From Robert Browning via Maria Popova to Zara McQueen. From time to time I would like to share with you moments of inspiration on others’ behalf.
Maria Popova on her website www.brainpickings.org posts wonderful articles and thought provoking clippings that are definitely worthy of the share. I would highly recommend you follow her on Instagram for a dose of interviews, recollections, musings and passion.
If you follow this link you will fall deep into the rabbit hole that is Brainpickings and a perfect example of why theWonderBook is so keen on recalling the ‘story’ as part of the artistic journey to recognition.
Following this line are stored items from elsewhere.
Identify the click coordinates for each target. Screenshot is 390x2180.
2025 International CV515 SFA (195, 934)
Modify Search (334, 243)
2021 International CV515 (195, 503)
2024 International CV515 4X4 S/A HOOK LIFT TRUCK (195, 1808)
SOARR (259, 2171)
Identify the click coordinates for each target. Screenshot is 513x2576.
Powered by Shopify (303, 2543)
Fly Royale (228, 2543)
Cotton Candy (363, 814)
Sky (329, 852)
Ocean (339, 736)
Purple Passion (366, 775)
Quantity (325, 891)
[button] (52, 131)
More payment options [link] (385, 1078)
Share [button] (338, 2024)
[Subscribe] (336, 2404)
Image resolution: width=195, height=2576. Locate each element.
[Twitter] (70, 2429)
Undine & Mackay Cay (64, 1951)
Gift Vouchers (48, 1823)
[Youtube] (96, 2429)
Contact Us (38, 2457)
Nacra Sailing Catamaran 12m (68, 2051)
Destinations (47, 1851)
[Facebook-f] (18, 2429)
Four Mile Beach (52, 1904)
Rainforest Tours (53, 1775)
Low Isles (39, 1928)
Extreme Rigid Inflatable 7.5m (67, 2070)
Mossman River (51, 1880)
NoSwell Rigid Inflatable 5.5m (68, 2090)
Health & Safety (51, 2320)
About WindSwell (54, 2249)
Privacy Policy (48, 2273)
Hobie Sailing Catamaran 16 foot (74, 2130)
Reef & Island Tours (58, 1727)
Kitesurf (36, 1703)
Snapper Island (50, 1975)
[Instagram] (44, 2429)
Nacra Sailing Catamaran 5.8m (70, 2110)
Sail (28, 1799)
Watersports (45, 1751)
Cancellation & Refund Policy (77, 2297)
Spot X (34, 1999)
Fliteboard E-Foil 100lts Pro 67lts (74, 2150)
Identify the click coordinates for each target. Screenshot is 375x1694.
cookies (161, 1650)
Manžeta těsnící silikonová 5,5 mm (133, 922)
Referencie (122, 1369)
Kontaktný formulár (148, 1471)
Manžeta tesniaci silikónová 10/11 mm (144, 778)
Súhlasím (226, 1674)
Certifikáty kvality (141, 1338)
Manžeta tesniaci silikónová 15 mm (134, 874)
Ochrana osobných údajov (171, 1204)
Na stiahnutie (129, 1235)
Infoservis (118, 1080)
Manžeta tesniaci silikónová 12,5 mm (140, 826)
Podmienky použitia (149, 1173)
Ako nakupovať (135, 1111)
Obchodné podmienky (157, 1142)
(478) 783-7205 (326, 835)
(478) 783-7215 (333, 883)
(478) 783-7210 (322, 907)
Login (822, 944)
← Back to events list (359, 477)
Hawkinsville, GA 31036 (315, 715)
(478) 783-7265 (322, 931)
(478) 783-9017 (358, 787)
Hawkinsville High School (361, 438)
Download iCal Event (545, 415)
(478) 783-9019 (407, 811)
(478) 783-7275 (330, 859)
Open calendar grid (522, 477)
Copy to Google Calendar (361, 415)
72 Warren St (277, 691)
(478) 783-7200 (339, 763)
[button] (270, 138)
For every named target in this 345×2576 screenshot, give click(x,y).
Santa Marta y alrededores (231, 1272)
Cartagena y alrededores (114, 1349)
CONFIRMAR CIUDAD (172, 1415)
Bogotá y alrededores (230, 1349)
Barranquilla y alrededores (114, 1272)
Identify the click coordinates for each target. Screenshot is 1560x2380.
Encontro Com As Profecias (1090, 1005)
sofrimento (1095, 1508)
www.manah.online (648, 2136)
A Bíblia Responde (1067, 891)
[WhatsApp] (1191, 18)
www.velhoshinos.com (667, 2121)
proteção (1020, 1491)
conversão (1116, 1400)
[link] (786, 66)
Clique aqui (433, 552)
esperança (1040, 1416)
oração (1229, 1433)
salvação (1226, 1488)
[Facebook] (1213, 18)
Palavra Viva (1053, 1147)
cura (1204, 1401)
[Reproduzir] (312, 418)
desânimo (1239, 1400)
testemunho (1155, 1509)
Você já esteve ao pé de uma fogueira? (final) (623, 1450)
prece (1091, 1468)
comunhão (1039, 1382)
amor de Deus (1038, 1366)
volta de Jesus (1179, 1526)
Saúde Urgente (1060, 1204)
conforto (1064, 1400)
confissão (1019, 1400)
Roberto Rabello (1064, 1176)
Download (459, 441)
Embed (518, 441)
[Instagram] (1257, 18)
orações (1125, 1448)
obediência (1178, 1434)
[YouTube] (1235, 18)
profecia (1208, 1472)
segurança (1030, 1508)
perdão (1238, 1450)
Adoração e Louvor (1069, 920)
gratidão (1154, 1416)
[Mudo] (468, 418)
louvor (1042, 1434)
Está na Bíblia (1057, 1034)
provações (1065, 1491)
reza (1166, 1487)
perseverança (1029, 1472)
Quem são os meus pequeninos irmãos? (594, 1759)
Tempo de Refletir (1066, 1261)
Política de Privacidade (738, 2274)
The revelations of the relationship between Robert and Elizabeth Browning not only have resonance with the impact of their work (for, of course, after reading this article I rifled my bookshelf looking to remind myself of Browning’s work) but the tender intimacy of their love accentuates and amplifies the volume of their words.
It is not just academic or critical dialogue that promote worth in any creative’s effort but how much of themselves they are willing to release alongside the work. The story of their time spent while deep in conversation with themselves discussing the colour, shape, right word or musical note; where they were, their first thoughts during the day …. the more you reveal the more you tell the story.
It is a promise, that as human beings, we do not really wish to hoard material objects but the story of a thing; how it came about, is something priceless. It can never be taken from us or forgotten.
The Letters of Van Gogh
Another perfect example of how the history of an artist’s thoughts illuminate and help a work ascend is highlighted in several of the letters of Van Gogh.
Which other painter has been so heart-wrenchingly honest in their unflinching challenge to themselves? His ever present call to God and in this letter of 1879, his rally to Theo (his brother) in the most humble defence of the role of the artist. I am certain it is no coincidence that in having Van Gogh’s letters available to us, his paintings, consequently are ranked as some of the finest in the world. The epistolic sharing of his journey describing his creativity; agony and ecstasy has rendered him all the more appealing.
I know no better definition of the word Art than this, ‘Art is man added to nature’, nature, reality, truth, but with a meaning, with an interpretation, with a character that the artist brings out and to which he gives expression, which he sets free, which he unravels, releases, elucidates. – Van Gogh, June 1879
And so to the latest success for Zara McQueen, an artist I have known for a few years. She has overcome challenges and still copes with ailments which might have faltered many other people’s efforts. But recently she posted news of her latest success.
I like Zara McQueen’s work very much and I would urge you to take a look at her portfolio as it stands www.zara-mcqueen.co.uk. The development of her technique is impressive but it is the profound sense of place that I would offer as the most vital component of her painting.
It is not love or admiration for the Dorset countryside in which she is surrounded, but I feel a belonging expressed in urgency. Her marks, to me, are like the scratches of wild paws digging at the soil and not for a moment do I doubt that they belong exactly where they are. I can feel, in her work, the badger smelling the wind or the keening of the hills by a hovering bird. There is a sense of survival in partnership with the land … a land from where we all come, briefly play and laugh, and then return.
And in Zara’s work I sense the urge of a story being told and I would love to know more.
So, a call to Zara McQueen, I wonder if we might organise an interview as a podcast?